### Text
■ ■ ■ ■

5. The method for improving the internal computer throughput rate of network communicated
data of claim 4, further comprising the transfer of network communicated data from the network
interface device to application address space through an address mapping of the network
communicated data between the operating system address space and the application address
space.
6. The method for improving the internal computer throughput rate of network communicated
data of claim 5 , wherein the transfer of network message data from the network interface device
to the application address space is controlled by the operating system.
7. The method for improving the internal computer throughput rate of network communicated
data of claim 5, wherein the transfer of network message data from the network interface device
to the application address space is controlled by the application program.
8. The method for improving the internal computer throughput rate of network communicated data of claim 5 , wherein the transfer of network message data from the network interface device
to the application address space is controlled by a hardware component.
9. The method for improving the internal computer throughput rate of network communicated
data of claim 5 , wherein the transfer of network message data from the network interface device
to the application address space is controlled by the network interface device.
10. The method for improving the internal computer throughput rate of network communicated
data of claim 5, wherein the transfer of network message data from the network interface device
to the application address space is a direct memory access transfer.
11. The method for improving the internal computer throughput rate of network communicated
data of claim 10, further comprising reinitializing a direct memory access if an error occurs.

■ ■ ■ ■

Entries on target coordinates:

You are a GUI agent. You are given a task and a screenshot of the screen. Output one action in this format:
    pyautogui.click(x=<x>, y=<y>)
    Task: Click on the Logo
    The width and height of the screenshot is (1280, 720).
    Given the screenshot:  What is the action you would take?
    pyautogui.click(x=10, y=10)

■ ■ ■ ■

Output the passage of the patent claims between "9. The method" and "an error occurs.", inclusive, copied word for word.

9. The method for improving the internal computer throughput rate of network communicated
data of claim 5 , wherein the transfer of network message data from the network interface device
to the application address space is controlled by the network interface device.
10. The method for improving the internal computer throughput rate of network communicated
data of claim 5, wherein the transfer of network message data from the network interface device
to the application address space is a direct memory access transfer.
11. The method for improving the internal computer throughput rate of network communicated
data of claim 10, further comprising reinitializing a direct memory access if an error occurs.